We were on the 18th hole. It had been another great day on the golf course – perfect weather, fun foursome, some good moments for all of us. I had played pretty well.
I hit a good drive, but when it cleared the bunker on the right it ended up right next to a small tree, leaving me with a restricted swing under the branches. I did well to punch a 5-iron to the front of the green.
Though the pin was all the way back, my chip just missed the hole and stopped right in front of the fringe. The 12-foot putt was straight downhill and I babied it too much, leaving it three feet short. It was the classic downhill three-footer that we’ve all seen hundreds or thousands of times.
So I marked it and waited my turn. But then I started thinking – always dangerous at a time like that. I hadn’t missed a short putt all day. In fact, I had drained a couple of long ones. I was thirsty. We all were eager to get out of the sun.
When it was time for me to knock it in, I had all the wrong thoughts in my brain. Naturally, I yanked it out of the hole. I had turned a nice round into a closing double bogey with the worst finish of all – missing a short putt.
And I’ve been thinking about it all week.
But it brought up an interesting question:
If you’re going to miss a three-footer, would you rather it be on the first hole or the last hole?
I polled three people and, believe it or not, got three different answers.
The first one, without hesitation, said he’d rather it be on the last hole because a first-hole error might affect him the rest of the day. But then he changed his mind and said, no, that’s negative thinking – the first hole shouldn’t affect you that way.
The second one, without hesitation, chose the first hole because it would give him something to work on.
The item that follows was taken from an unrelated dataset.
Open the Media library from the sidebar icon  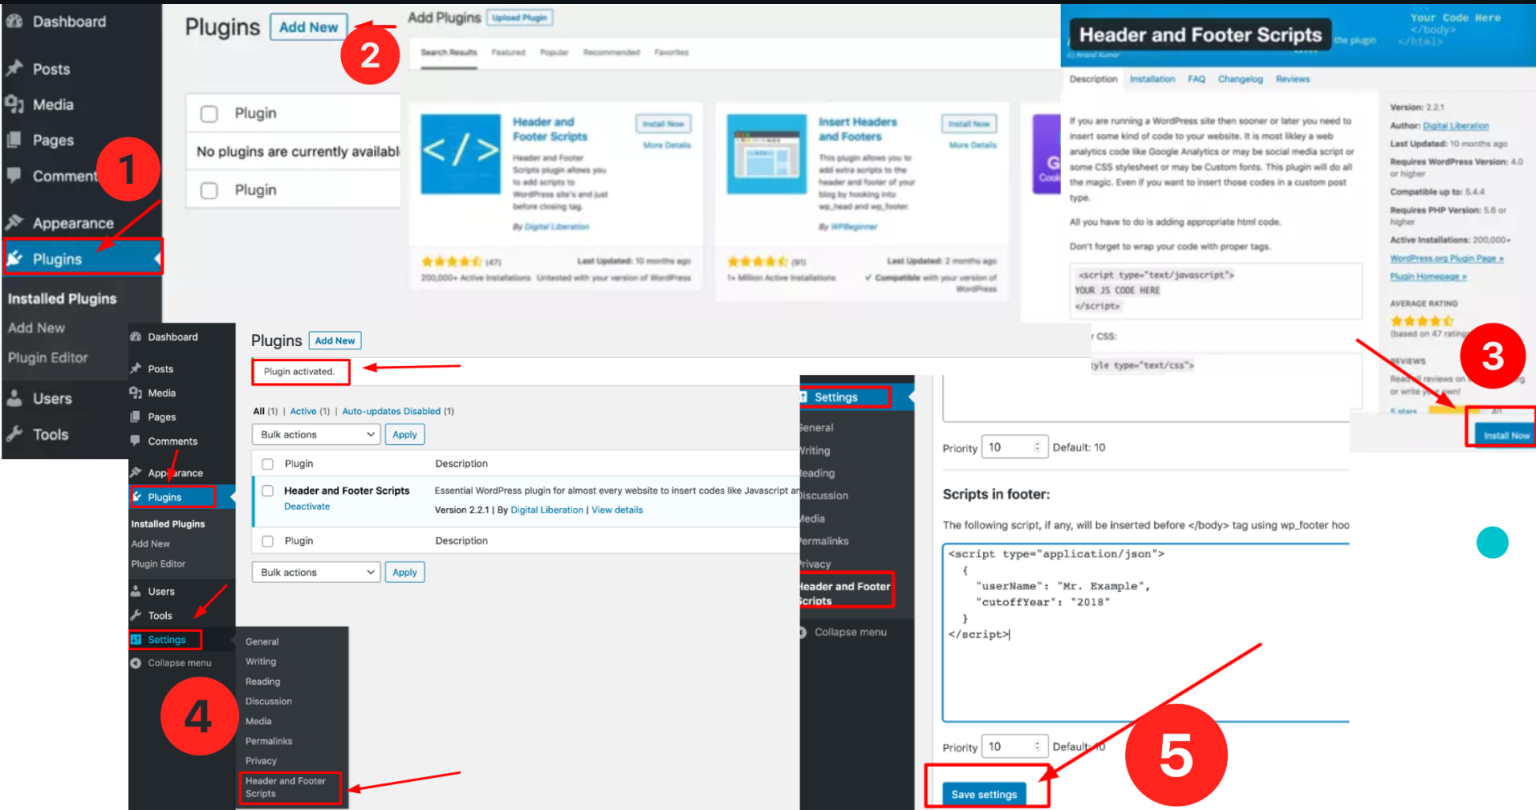15,104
His was the most positive approach: If you hit a bad shot or have a problem on the green, work on it both mentally and fundamentally to fix it.
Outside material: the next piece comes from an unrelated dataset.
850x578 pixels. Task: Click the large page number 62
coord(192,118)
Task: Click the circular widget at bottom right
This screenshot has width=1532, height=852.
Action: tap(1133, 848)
The third one, again without hesitation, said he’d much prefer the last hole. “If I do it on the first hole,” he said, “I might do it on the second and the third and the fourth …”
Me? I’m torn. The fact that it has come to mind again and again since then tells me that the last hole is not the best time to do that if it has to happen.
But I’ve also seen too many rounds that I ruined early by missing a short putt. Try as I might to get mentally right and smooth out my stroke, it would haunt me the rest of the day – and many times would happen again.
However, as the week went on I came around to the first-hole way of thinking. If you do it on the first hole, at least you have time to do something about it. You can make some long putts to make up for it. You can knock in some short putts and rebuild your confidence.
And yet, even when I do something stupid like three-putt from 12 feet, I still love our great game. I could stand there and at least two-putt 19 times out of 20 or maybe even 99 times out of 100. But that’s what makes this so fascinating. It’s not easy. I don’t want it to be easy. And if I need to look foolish at times, so be it.
The next time I walk on a practice putting green, the first thing I’ll do is hit a bunch of three-footers – including some downhill three-footers. Then I’ll go out on the course feeling rejuvenated, feeling “fixed,” and we’ll see what happens.
I can’t guarantee good results. I could miss a three-footer anywhere between the first and the 18th. But I hope it isn’t the 18th again. I’d rather not spend another week thinking about it.